:: TASK REQUIREMENTS ::
Please repeat exactly the lines from the one containing "How do I perform: Click" through the last line of the records below, leaving out any pictures.

:: SOURCE MATERIAL ::
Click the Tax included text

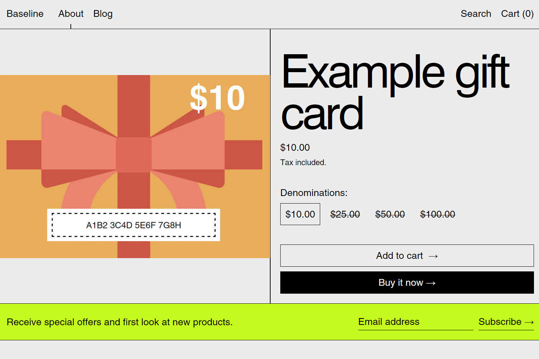303,162
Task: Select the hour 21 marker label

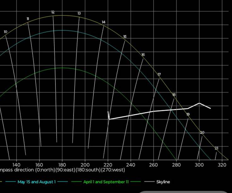Action: click(x=216, y=148)
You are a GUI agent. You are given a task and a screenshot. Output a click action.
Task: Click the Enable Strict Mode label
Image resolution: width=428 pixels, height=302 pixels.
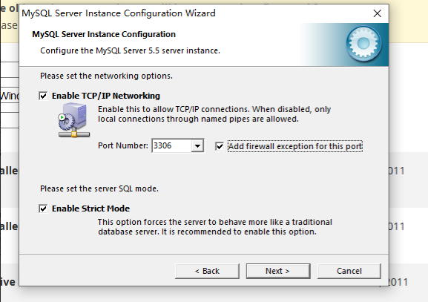click(x=91, y=209)
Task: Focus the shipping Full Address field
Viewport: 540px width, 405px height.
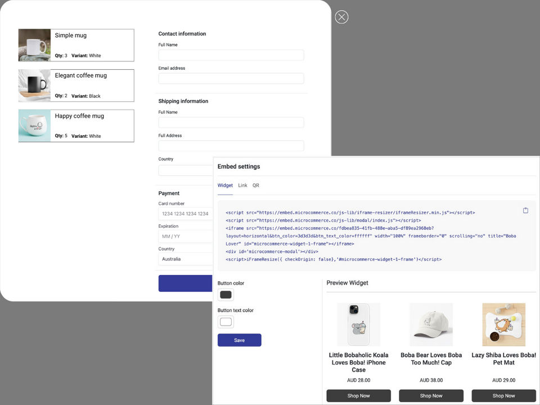Action: coord(231,146)

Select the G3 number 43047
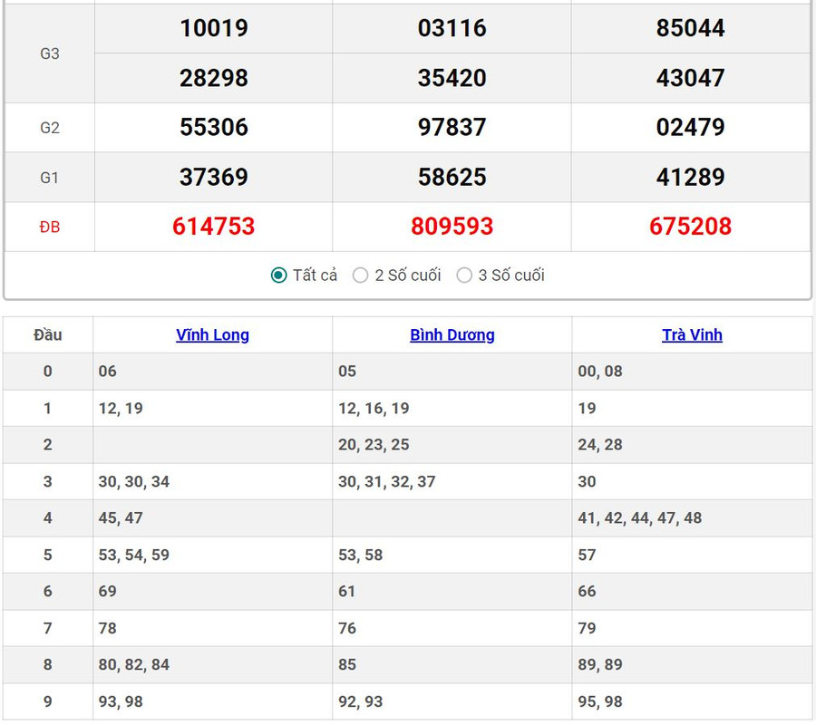pyautogui.click(x=690, y=78)
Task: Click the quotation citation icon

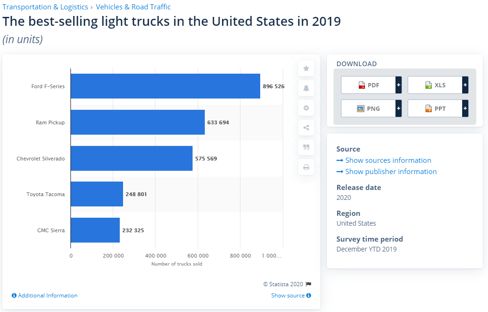Action: (x=306, y=147)
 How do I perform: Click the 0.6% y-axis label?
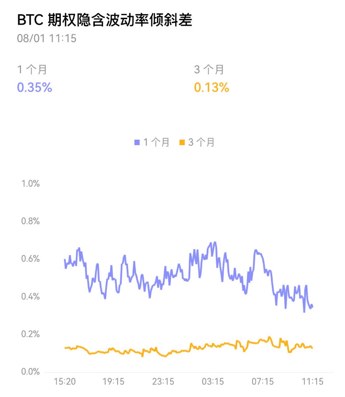click(31, 259)
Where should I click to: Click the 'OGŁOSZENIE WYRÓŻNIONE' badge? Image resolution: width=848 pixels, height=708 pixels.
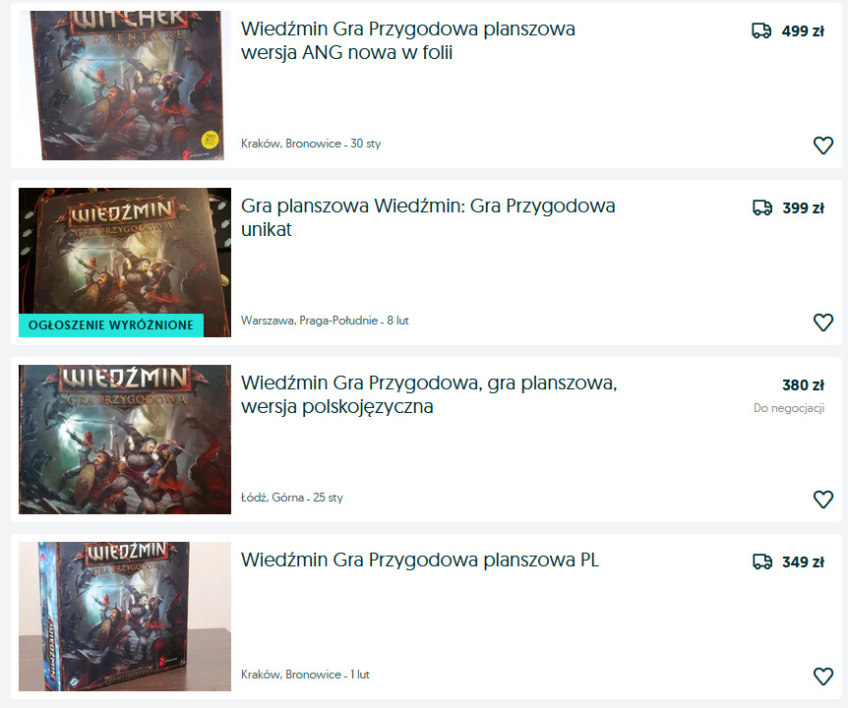coord(111,325)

:: COMPLETED EXERCISE ::
 How do I perform: Click the 0.6% y-axis label?
click(31, 259)
Where should I click to: Click the 'OGŁOSZENIE WYRÓŻNIONE' badge? Image resolution: width=848 pixels, height=708 pixels.
coord(111,325)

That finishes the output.